There are several downsides to the current implementation that compares
the root mem cgroup with leaf mem cgroups for the cgroup-aware oom killer.

For example, /proc/pid/oom_score_adj is accounted for processes attached
to the root mem cgroup but not leaves.  This leads to wild inconsistencies
that unfairly bias for or against the root mem cgroup.

Assume a 728KB bash shell is attached to the root mem cgroup without any
other processes having a non-default /proc/pid/oom_score_adj.  At the time
of system oom, the root mem cgroup evaluated to 43,474 pages after boot.
If the bash shell adjusts its /proc/self/oom_score_adj to 1000, however,
the root mem cgroup evaluates to 24,765,482 pages lol.  It would take a
cgroup 95GB of memory to outweigh the root mem cgroup's evaluation.

The reverse is even more confusing: if the bash shell adjusts its
/proc/self/oom_score_adj to -999, the root mem cgroup evaluates to 42,268
pages, a basically meaningless transformation.
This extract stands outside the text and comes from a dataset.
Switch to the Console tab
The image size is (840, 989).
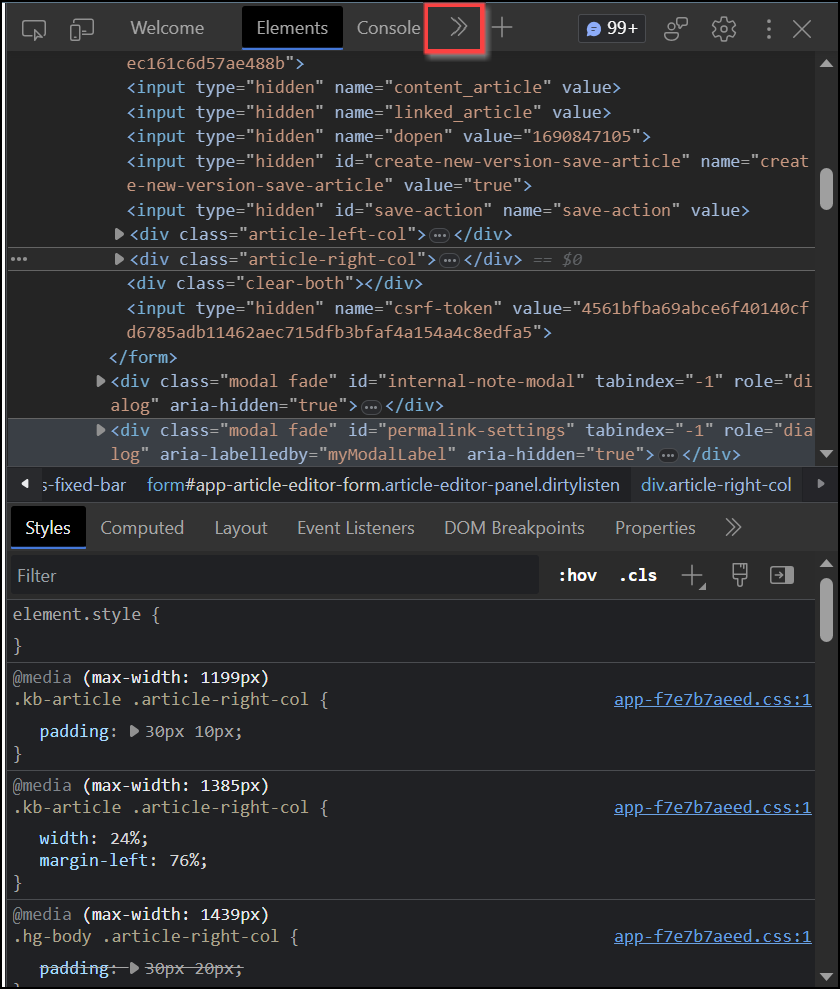point(388,28)
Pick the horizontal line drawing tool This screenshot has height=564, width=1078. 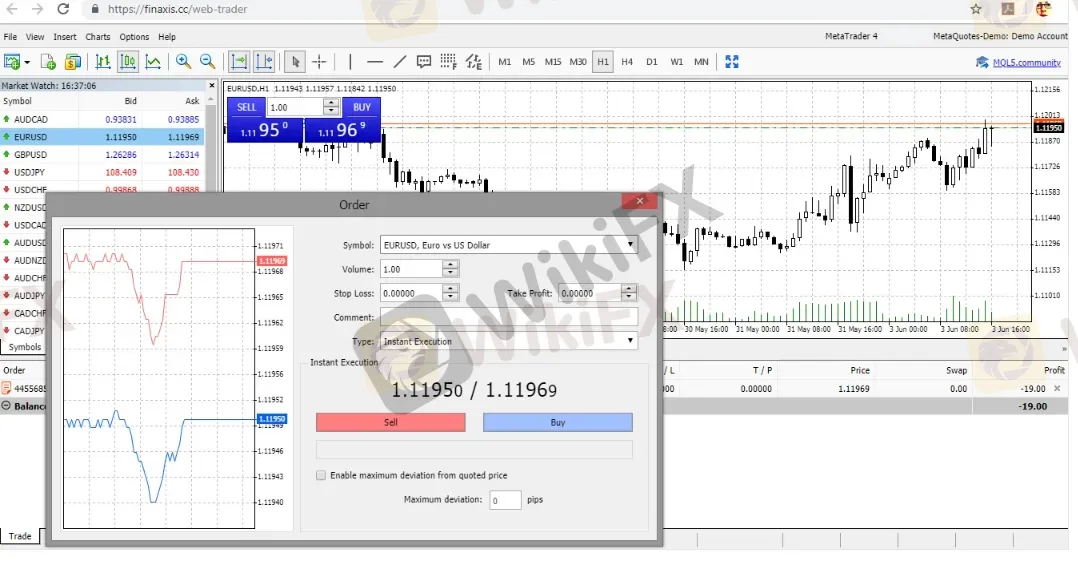375,62
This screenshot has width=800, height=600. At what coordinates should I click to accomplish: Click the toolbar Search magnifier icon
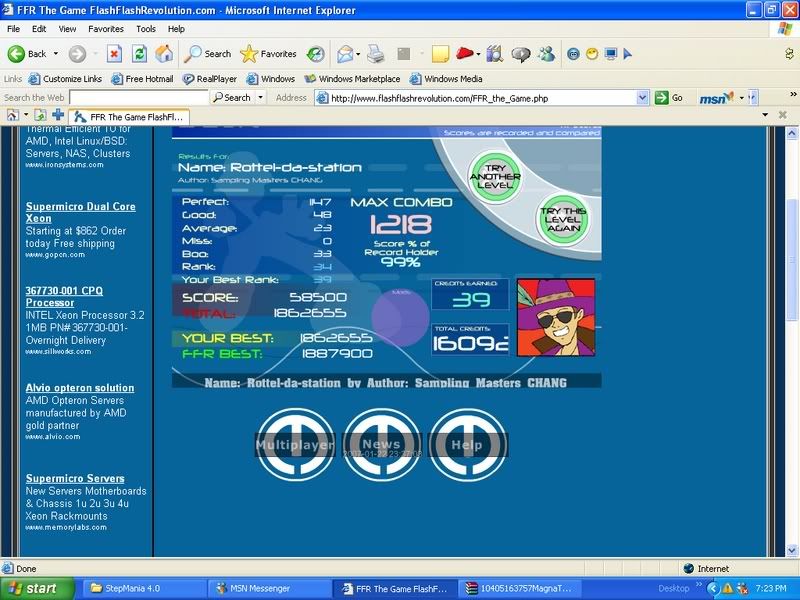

/proc/pid/oom_score_adj is discounted, however, for processes attached to
leaf mem cgroups.  If a sole process using 250MB of memory is attached to
a mem cgroup, it evaluates to 250MB >> PAGE_SHIFT.  If its
/proc/pid/oom_score_adj is changed to -999, or even 1000, the evaluation
remains the same for the mem cgroup.

The heuristic that is used for the root mem cgroup also differs from leaf
mem cgroups.

For the root mem cgroup, the evaluation is the sum of all process's
/proc/pid/oom_score.  Besides factoring in oom_score_adj, it is based on
the sum of rss + swap + page tables for all processes attached to it.
For leaf mem cgroups, it is based on the amount of anonymous or
unevictable memory + unreclaimable slab + kernel stack + sock + swap.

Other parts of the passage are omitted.